• Problem requirements: Please list the lines of the records from the one containing "Toggle dark mode" through the last line, both included, as a numbered list with blank lines left out.

◇ ◇ ◇ ◇ ◇

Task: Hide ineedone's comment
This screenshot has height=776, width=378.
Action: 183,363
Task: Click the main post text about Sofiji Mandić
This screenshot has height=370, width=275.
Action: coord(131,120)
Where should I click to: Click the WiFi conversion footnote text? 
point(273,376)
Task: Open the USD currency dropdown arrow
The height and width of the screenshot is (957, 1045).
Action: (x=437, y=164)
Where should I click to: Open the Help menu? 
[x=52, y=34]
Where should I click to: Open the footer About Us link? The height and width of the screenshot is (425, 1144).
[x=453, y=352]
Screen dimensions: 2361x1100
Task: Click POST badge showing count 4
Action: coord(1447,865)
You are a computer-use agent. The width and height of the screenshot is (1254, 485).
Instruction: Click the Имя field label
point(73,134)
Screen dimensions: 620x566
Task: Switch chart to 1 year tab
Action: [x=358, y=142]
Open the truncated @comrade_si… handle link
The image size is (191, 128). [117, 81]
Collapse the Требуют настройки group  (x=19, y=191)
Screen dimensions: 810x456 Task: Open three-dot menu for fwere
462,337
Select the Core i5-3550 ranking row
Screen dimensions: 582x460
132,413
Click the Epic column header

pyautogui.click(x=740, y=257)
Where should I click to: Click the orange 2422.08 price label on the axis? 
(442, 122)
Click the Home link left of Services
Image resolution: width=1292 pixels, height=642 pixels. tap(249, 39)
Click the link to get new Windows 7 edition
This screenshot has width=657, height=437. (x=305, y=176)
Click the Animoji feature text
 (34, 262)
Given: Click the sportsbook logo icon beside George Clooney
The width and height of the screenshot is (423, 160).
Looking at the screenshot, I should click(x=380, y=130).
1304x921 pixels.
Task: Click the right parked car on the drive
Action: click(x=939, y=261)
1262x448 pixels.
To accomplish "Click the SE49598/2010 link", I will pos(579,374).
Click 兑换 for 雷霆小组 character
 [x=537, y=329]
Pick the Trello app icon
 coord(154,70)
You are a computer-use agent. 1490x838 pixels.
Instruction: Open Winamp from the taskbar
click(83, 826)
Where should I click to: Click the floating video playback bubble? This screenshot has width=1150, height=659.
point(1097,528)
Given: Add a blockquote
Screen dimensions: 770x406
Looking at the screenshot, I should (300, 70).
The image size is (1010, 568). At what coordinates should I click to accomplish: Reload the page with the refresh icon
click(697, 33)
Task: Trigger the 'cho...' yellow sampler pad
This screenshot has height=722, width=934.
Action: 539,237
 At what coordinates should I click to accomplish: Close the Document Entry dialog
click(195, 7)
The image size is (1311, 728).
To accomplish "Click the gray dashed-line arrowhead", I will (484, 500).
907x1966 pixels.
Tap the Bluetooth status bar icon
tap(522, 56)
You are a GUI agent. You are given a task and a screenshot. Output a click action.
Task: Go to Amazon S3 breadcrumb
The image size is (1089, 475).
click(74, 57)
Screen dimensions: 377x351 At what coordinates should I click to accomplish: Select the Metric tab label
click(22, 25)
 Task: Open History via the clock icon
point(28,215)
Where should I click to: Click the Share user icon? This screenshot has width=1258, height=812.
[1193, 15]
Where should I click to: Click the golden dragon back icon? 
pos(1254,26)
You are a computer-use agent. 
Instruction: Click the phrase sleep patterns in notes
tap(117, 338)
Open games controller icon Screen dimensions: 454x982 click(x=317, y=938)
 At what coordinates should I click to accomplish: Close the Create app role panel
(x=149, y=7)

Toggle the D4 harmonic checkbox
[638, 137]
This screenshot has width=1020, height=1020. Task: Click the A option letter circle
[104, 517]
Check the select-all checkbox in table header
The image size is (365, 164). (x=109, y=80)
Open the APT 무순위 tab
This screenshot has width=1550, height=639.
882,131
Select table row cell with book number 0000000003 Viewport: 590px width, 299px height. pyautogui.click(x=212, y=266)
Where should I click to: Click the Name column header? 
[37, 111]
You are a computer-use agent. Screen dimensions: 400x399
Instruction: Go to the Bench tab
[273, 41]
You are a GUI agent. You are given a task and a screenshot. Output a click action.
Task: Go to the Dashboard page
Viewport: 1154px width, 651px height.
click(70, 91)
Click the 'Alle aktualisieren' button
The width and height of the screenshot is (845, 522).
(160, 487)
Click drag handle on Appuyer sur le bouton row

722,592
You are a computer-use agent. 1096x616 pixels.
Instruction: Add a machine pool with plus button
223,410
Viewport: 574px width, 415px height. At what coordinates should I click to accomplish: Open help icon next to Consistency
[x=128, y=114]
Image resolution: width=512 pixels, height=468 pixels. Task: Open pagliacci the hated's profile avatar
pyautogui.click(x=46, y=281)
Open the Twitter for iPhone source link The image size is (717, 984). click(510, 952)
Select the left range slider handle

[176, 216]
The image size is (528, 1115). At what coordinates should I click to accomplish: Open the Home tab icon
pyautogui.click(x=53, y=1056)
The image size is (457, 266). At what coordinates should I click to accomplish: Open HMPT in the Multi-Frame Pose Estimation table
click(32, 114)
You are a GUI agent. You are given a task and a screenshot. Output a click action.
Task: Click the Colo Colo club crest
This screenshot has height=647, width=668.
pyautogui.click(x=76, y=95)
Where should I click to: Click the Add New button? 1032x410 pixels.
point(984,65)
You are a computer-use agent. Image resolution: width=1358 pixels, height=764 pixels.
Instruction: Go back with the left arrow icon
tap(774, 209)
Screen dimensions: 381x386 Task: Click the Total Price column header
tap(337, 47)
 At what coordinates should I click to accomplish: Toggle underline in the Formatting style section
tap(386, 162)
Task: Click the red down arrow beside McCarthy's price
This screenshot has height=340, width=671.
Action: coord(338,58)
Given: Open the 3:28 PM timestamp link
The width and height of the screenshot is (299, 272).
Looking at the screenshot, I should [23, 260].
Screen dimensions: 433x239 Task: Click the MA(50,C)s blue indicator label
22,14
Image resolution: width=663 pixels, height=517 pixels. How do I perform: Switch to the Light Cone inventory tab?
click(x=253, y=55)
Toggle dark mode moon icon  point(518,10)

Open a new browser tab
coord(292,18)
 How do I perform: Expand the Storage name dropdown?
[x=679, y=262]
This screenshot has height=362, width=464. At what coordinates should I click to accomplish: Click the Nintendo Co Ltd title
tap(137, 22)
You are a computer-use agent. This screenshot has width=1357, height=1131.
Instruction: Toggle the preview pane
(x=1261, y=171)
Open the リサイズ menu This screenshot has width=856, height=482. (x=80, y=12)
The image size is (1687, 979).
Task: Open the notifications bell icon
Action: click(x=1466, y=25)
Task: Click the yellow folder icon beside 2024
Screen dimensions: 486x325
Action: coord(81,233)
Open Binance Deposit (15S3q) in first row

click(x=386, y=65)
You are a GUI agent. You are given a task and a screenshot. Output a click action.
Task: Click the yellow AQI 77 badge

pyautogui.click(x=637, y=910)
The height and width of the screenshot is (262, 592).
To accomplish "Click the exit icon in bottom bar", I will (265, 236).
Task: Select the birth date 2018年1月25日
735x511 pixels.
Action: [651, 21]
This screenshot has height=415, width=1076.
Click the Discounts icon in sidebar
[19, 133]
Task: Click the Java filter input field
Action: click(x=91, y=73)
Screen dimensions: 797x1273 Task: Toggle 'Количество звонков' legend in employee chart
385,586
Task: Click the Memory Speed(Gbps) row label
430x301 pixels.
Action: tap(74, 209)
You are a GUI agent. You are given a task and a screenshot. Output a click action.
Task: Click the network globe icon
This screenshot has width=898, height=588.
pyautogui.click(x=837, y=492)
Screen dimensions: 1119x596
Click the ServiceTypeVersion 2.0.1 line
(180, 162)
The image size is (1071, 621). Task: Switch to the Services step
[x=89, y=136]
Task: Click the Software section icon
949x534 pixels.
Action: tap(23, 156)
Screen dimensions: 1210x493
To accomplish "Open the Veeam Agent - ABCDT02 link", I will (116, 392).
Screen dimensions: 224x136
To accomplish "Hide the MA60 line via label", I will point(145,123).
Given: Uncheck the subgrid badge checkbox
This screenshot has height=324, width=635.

◇ ◇ ◇ ◇ ◇

• Result of the task:
1. Toggle dark mode moon icon  point(518,10)
2. Open a new browser tab
3. coord(292,18)
4.  How do I perform: Expand the Storage name dropdown?
5. [x=679, y=262]
6. This screenshot has height=362, width=464. At what coordinates should I click to accomplish: Click the Nintendo Co Ltd title
7. tap(137, 22)
8. You are a computer-use agent. This screenshot has width=1357, height=1131.
9. Instruction: Toggle the preview pane
10. (x=1261, y=171)
11. Open the リサイズ menu This screenshot has width=856, height=482. (x=80, y=12)
12. The image size is (1687, 979).
13. Task: Open the notifications bell icon
14. Action: click(x=1466, y=25)
15. Task: Click the yellow folder icon beside 2024
16. Screen dimensions: 486x325
17. Action: coord(81,233)
18. Open Binance Deposit (15S3q) in first row
19. click(x=386, y=65)
20. You are a GUI agent. You are given a task and a screenshot. Output a click action.
21. Task: Click the yellow AQI 77 badge
22. pyautogui.click(x=637, y=910)
23. The height and width of the screenshot is (262, 592).
24. To accomplish "Click the exit icon in bottom bar", I will (265, 236).
25. Task: Select the birth date 2018年1月25日
26. 735x511 pixels.
27. Action: [651, 21]
28. This screenshot has height=415, width=1076.
29. Click the Discounts icon in sidebar
30. [19, 133]
31. Task: Click the Java filter input field
32. Action: click(x=91, y=73)
33. Screen dimensions: 797x1273 Task: Toggle 'Количество звонков' legend in employee chart
34. 385,586
35. Task: Click the Memory Speed(Gbps) row label
36. 430x301 pixels.
37. Action: tap(74, 209)
38. You are a GUI agent. You are given a task and a screenshot. Output a click action.
39. Task: Click the network globe icon
40. This screenshot has width=898, height=588.
41. pyautogui.click(x=837, y=492)
42. Screen dimensions: 1119x596
43. Click the ServiceTypeVersion 2.0.1 line
44. (180, 162)
45. The image size is (1071, 621). Task: Switch to the Services step
46. [x=89, y=136]
47. Task: Click the Software section icon
48. 949x534 pixels.
49. Action: tap(23, 156)
50. Screen dimensions: 1210x493
51. To accomplish "Open the Veeam Agent - ABCDT02 link", I will (116, 392).
52. Screen dimensions: 224x136
53. To accomplish "Hide the MA60 line via label", I will point(145,123).
54. Given: Uncheck the subgrid badge checkbox
55. This screenshot has height=324, width=635.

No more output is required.